Anyway. Patientline - a bedside unit that allows hospital in-patients to access phone, radio, TV and Internet - finally hit the headlines this month.
"Hospital patients forced to watch TV they can't switch off", roared The Guardian. "NHS patients forced to watch all-day TV," stormed The Times. And in a Guardian follow-up, "Letters flood in over NHS TV set row."
In summary, Patientline 1.0 has no off switch, so patients had to resort to turning the screen to face the wall to get away from the thing.

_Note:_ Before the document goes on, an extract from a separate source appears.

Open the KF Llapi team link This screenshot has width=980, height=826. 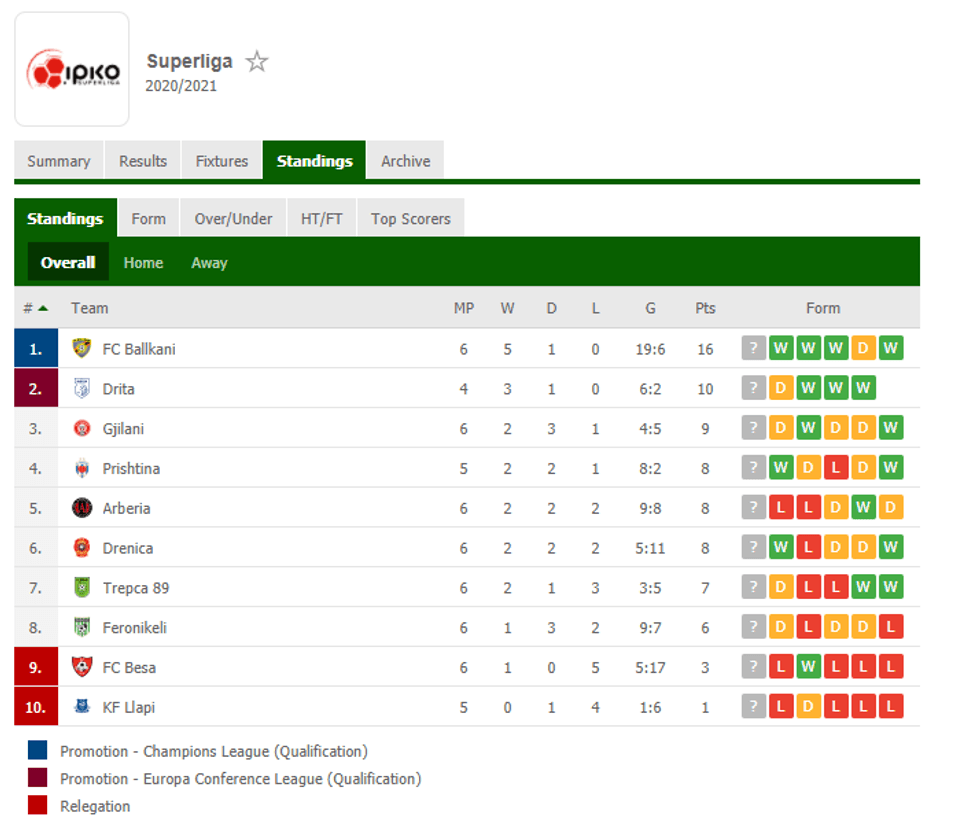tap(128, 707)
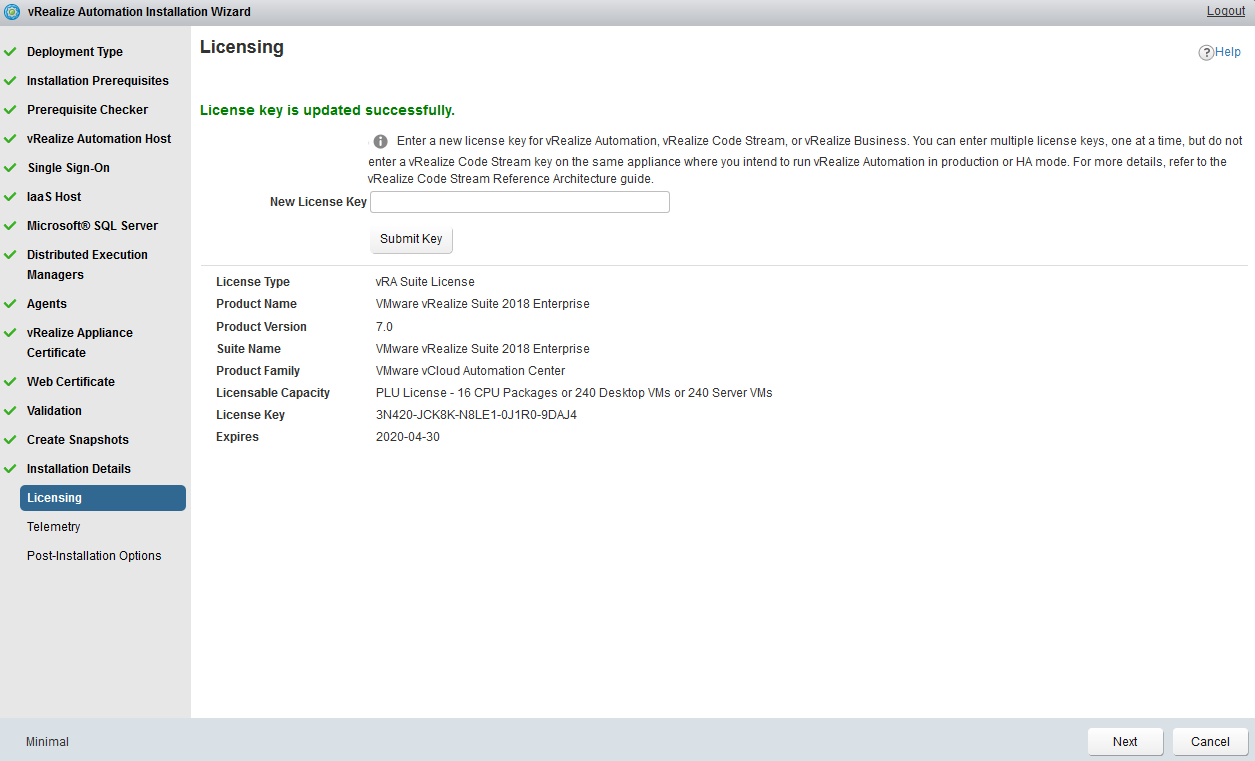Open the IaaS Host step

click(54, 197)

This is one of many issues with Patientline. Another is the high cost to patients - recent hospital visitors will have noticed the large vending units in ward blocks, selling Patientline access cards for significant amounts of money - and the consequent digital divide issues: only the wealthy can watch TV, surf the Internet or make phone calls? Incoming calls are apparently charged at premium rates too.
An alternative system developed at Brunel University - research council funded and using user-centred design principles, whose designers spoke at the above-mentioned workshop - finds it hard to compete with the likes of Patientline. Why? Because outfits like Patientline provide NHS trusts with a turnkey 'solution': no monetary commitment, everything paid for by the company. You can almost hear the Trust chairman breathing a sigh of relief at the knowledge that his cheque book can stay firmly in his pocket.
We still don't have any standard that says systems in public hospitals have to jump through a usability or accessibility hoop, more's the pity.
As one commentator put it, "On several occasions I was minded to rip the device from the wall and throw it out of the window. I now wish I had."